Generalized Autoregressive Method of Moments extends GMM to a setting where a subset of the parameters are expected to vary over time with unknown dynamics. To filter out the path of the time-varying parameter, we approximate the dynamics by an autoregressive process driven by the score of the local GMM criterion function. Our approach is completely observation driven (estimation and inference are straightforward). We provide three examples of increasing complexity to highlight the advantages of GaMM.
Hedge Fund Innovation discusses first-mover advantages in the secretive industry. We propose a novel method of dividing hedge funds into categories more granular than their reported style.

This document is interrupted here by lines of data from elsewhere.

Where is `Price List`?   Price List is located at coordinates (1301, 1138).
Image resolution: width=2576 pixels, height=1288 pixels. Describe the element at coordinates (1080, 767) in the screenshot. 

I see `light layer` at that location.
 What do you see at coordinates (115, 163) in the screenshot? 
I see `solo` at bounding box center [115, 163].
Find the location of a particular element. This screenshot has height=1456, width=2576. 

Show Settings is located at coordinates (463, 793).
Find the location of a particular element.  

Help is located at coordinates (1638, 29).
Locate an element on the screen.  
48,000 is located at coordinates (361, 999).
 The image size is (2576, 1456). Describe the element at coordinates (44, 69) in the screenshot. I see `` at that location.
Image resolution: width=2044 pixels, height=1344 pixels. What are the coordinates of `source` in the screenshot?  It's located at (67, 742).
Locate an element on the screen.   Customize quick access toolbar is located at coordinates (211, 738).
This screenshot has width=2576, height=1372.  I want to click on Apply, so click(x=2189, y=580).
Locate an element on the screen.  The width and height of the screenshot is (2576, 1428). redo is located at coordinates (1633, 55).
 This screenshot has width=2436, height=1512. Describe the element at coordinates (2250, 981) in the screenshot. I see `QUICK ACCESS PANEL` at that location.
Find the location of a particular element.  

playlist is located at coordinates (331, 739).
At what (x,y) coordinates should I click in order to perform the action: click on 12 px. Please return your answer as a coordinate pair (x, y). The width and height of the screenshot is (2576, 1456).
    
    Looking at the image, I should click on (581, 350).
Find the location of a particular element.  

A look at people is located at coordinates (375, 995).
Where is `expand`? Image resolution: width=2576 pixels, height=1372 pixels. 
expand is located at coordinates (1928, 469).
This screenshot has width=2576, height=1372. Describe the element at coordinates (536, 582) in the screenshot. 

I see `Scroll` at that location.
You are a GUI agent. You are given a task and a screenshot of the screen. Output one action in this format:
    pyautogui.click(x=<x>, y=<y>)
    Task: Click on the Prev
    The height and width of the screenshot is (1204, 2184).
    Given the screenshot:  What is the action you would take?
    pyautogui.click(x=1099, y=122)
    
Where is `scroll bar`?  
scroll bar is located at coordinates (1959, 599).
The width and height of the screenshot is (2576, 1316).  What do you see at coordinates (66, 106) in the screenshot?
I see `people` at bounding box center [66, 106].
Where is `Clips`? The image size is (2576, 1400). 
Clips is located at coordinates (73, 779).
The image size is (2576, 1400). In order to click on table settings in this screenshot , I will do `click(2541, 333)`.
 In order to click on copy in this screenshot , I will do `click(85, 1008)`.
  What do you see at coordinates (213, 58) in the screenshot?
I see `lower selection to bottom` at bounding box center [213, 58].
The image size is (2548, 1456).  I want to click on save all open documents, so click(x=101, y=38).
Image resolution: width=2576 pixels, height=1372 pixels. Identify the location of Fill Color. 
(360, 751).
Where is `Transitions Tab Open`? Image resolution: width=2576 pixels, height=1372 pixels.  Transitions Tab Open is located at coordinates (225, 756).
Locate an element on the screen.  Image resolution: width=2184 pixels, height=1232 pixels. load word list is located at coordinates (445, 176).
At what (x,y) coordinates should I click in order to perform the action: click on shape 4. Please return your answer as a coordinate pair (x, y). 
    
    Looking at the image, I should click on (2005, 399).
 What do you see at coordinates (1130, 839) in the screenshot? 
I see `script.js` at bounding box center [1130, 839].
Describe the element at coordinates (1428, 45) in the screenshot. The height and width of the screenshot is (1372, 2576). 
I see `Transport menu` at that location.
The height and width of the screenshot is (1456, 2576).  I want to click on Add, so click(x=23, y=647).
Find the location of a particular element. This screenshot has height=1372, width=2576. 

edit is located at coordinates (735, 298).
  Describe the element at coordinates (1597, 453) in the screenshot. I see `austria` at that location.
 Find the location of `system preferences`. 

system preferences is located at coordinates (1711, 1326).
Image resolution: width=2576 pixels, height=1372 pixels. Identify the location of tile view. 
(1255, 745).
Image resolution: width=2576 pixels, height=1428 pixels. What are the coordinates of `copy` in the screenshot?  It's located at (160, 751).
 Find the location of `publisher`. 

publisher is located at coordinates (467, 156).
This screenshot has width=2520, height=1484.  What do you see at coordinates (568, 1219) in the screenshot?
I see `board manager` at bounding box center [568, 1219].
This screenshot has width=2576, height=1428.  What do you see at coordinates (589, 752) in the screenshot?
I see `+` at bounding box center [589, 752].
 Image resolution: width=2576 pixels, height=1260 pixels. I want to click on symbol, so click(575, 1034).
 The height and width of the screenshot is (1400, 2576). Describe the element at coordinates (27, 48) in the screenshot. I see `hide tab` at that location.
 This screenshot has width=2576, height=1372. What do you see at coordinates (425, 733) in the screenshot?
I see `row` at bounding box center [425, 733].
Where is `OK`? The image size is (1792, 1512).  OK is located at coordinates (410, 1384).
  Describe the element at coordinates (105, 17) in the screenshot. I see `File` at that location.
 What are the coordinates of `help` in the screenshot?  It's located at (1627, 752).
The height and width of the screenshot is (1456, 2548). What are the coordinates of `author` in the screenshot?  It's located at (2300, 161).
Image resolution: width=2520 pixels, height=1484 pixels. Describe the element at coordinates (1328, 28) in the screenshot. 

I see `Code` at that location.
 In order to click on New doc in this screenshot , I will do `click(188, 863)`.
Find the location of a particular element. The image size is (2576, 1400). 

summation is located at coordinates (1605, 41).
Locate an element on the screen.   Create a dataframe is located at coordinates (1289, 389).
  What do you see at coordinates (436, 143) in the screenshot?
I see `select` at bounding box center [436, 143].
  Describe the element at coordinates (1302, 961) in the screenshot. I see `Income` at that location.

We study first-mover advantages in the hedge fund industry by clustering hedge funds based on a wide range of descriptors. Early entry is associated with higher excess returns, longer survival, higher incentive fees, and lower management fees. Later entrants have a high loading on the returns of the innovators. Cross-sectional regressions show that the outperformance of innovating funds are declining with age. The results are robust to different parameters of clustering and backfill-bias, and are not driven by the possible existence of flagship and follow-on funds.
In multivariate settings the advantages of score-driven models can even be more pronounced than in the univariate setting. We are able to allow for fat-tailed distributions, conditional heteroskedasticity, and dependence in term-structure models.
We consider score-driven time-varying parameters in dynamic yield curve models and investigate their in-sample and out-of-sample performance for two data sets. In a univariate setting, score-driven models were shown to offer competitive performance to parameter-driven models in terms of in-sample fit and quality of out-of-sample forecasts but at a lower computational cost. We investigate whether this performance and the related advantages extend to more general and higher-dimensional models. Based on an extensive Monte Carlo study, we show that in multivariate settings the advantages of score-driven models can even be more pronounced than in the univariate setting. We also show how the score-driven approach can be implemented in dynamic yield curve models and extend them to allow for the fat-tailed distributions of the disturbances and the time-variation of variances (heteroskedasticity) and covariances.